# Ridesharing is now regulated in Arizona.



## ElectroFuzz (Jun 10, 2014)

It's a done deal.

http://www.yumanewsnow.com/index.ph...re-to-secure-future-of-ridesharing-in-arizona

Now if they would only pay a livable wage I would start to drive again


----------



## johnywinslow (Oct 30, 2014)

well that's a step in the right direction! as for pay, as long as guarantee is being paid, its just fine , problem is that wont stay, and I wont drive for less then 1.25 a mile!


----------



## doyousensehumor (Apr 13, 2015)

Regulated yes. Permitted, not that i know of. This was not a total gimme to Uber. They have to make a few adjustments. Might be a little time. Fine details of the law like the the new "trade dress" logos aren't on the cars yet. A.r.s. 41-2139


----------



## ElectroFuzz (Jun 10, 2014)

doyousensehumor said:


> Regulated yes. Permitted, not that i know of. This was not a total gimme to Uber. They have to make a few adjustments. Might be a little time. Fine details of the law like the the new "trade dress" logos aren't on the cars yet. A.r.s. 41-2139


There is a framework and timeline for every step.
Anyway, they have closed the deal and are working hand in hand.
Uber will build a headquarter in downtown Phoenix.
That suppose to bring more jobs to the valley.
I'm pretty sure that was part of the "backroom dealings".


----------



## Huberis (Mar 15, 2015)

The link doesn't offer much info. How about a link that has some details?


----------



## ElectroFuzz (Jun 10, 2014)

Huberis said:


> The link doesn't offer much info. How about a link that has some details?


Yeah , very little in the news about this.

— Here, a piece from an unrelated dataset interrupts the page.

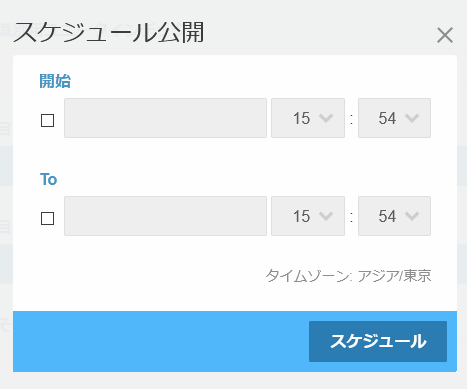Click the 開始 section label
The width and height of the screenshot is (467, 389).
55,81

Here is the bill itself (good luck with that one)
https://legiscan.com/AZ/text/HB2135/2015

More info with older news links here:
https://uberpeople.net/threads/arizona-tnc-bill-hb-2135.13945/

Other then that I have none.


----------



## Hawkeye97 (Apr 9, 2015)

Do we know yet when the law takes effect, and will Uber take any steps to inform us what we need to do?


----------



## Taxi Driver in Arizona (Mar 18, 2015)

ElectroFuzz said:


> Yeah , very little in the news about this.
> 
> Here is the bill itself (good luck with that one)
> https://legiscan.com/AZ/text/HB2135/2015
> ...


Looks like the insurance stuff doesn't take effect until 2016, I guess to give time for the insurance industry to create the hybrid policies and figure out how much to charge.


----------



## Rubyson&sme (Dec 1, 2014)

*1st, I would like to thank ElectroFuzz, Chi1cabby and others* who have followed thru on keeping us updated on the progress and final passage of this legislation. It is a very important, 1st step to help legalize this type of commerce in our state. You two have been very helpful in keeping us up to date on what's going on, again, Thank you!

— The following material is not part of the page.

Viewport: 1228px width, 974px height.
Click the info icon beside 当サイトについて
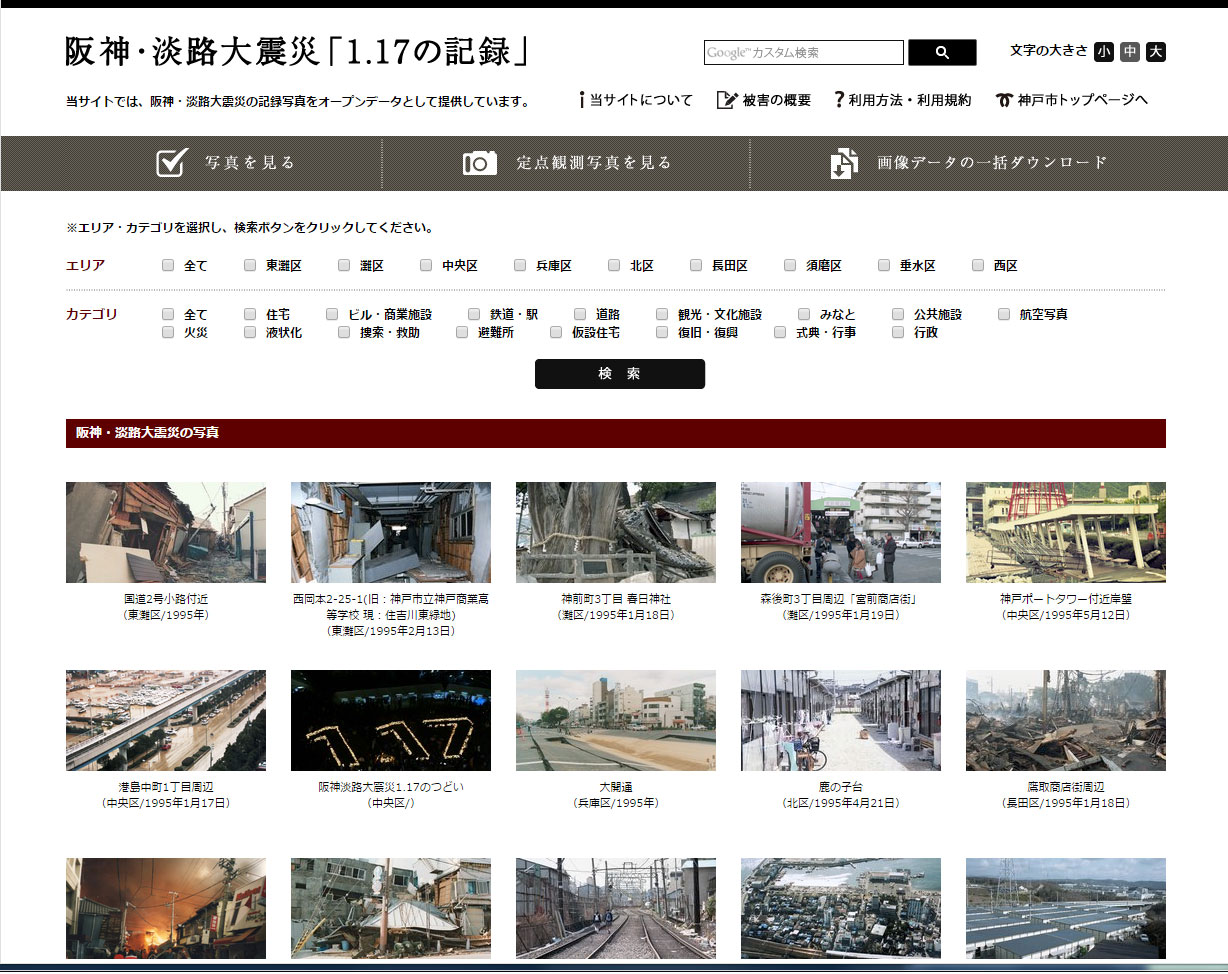[583, 99]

I dove in and gave it the good old college try, to wade thru the legislation and understand exactly how this new application of law, would effect the driver, the independent contracted driver specifically. I'll be honest and say that afterwards, I used "control find" and typed in certain key words like driver, fee (s), tax, taxes, responsible for, duty, duties of, permit, business license and anything else that I could think of to help me understand exactly what the simple independent contractor vehicle owner/driver is going to be responsible for, to the state. Also when and under what conditions can we, the existing drivers, have to do, to be able to go forward legally. Someone much smarter than me may have to interpret those specifics for us, you know, laymen.

This legislation seems to only address the questions of insurance coverages how much and where it applies. Insurance it seems, is well covered, but until I personally see exactly how much more the additional coverage will cost, plus the fees and permits for weights and measurements is spelled out somewhere, it seems this legislation is incomplete. Where's the specifics about the additional costs? How much is it going to cost me if I get straight up commercial insurance coverage as a weights and measurements approved for hire TNC driver? I don't make enough now, working for Lyft and the occasional UberX surge ride to continue much longer. Yeah I know " Cry me a river, *****!" I really can't figure out how I or anyone else can continue as a basic Lyft or UberX, and can go forward. If you subtract out the additional cost, any (additional cost), it would only confirm that you/I am an even bigger moron for continuing! It is no longer viable, in Arizona *without a substantial increase*, across the board, for each ride to make a net profit and save to replace the vehicle at some point. Am I missing something? A few random questions from a moronic Rubela.

Plus, is there a taxing or fee structure for "each stakeholder" in this legislation? What percentage of profit does the TNCs have to pay back to the state of Arizona? Will that be a known amount vs what the independent contract owner/driver will have to pay. Will Uber get a huge tax break for that alleged Global Command Center? Will this actually mean that you can talk to a human being at Uber on the phone? Is there actually going to be anybody there? Am I here all alone in the endless void of the TNC universe? Hello? Is anyone out there?.........................................................Mommy?

Reprint from elsewhere. What you expected original thought each time?


----------



## doyousensehumor (Apr 13, 2015)

I tryed reading the Arizona law word for word. _We as drivers need to discuss the details of this law and understand it for ourselves!_ TNCs have prooven again and again that the drivers are on thier own! Yes, TNCs are now regulated, but it does not mean they have complied yet!

The difference between being an owner-op for Discount Cab vs Uber is if my vehicle is not compliant with regulations, Discount will suspend you. Uber will do nothing and keep feeding you fares. Then if you get in trouble Uber will say you are on your own, youre an IC its not their problem if your car wasnt compliant.

From my other in the HB2135 thead 


> 41-2139
> To drive for a TNC, the TNC must be permitted by weights and measures!!! No full compliance for Uber, no permit and no body drives for them.
> All Vehicles must display official "trade dress" (logo) of TNC! That's right, we all are supposed to have magnets on our cars when picking up customers!


One of the things HB2135 did was establish that the drivers need basic insurance when logged in it is the TNCs responciblity to provide insureance

Here's a loop hole already For Uber: 
After March 1st 2016 HB2135 says either TNC or driver provides the 25/50/20 liability. If uber doesn't carry it any more, but doesn't enforce the drivers' having it, the driver who doesnt have it is the one who is driving with out it. 

Basic problem with Uber: 
Drivers pouring in to their offices signing contracts they dont read. Those contracts say Uber not responcible for IC's driving illegally. They throw iphones at everybody. And then the market is saturated with drivers who arent compliant and dont know the differnce between gross and net income. To be compliant, its nearly imposible because all of your competors (other Uber drivers) are not.


----------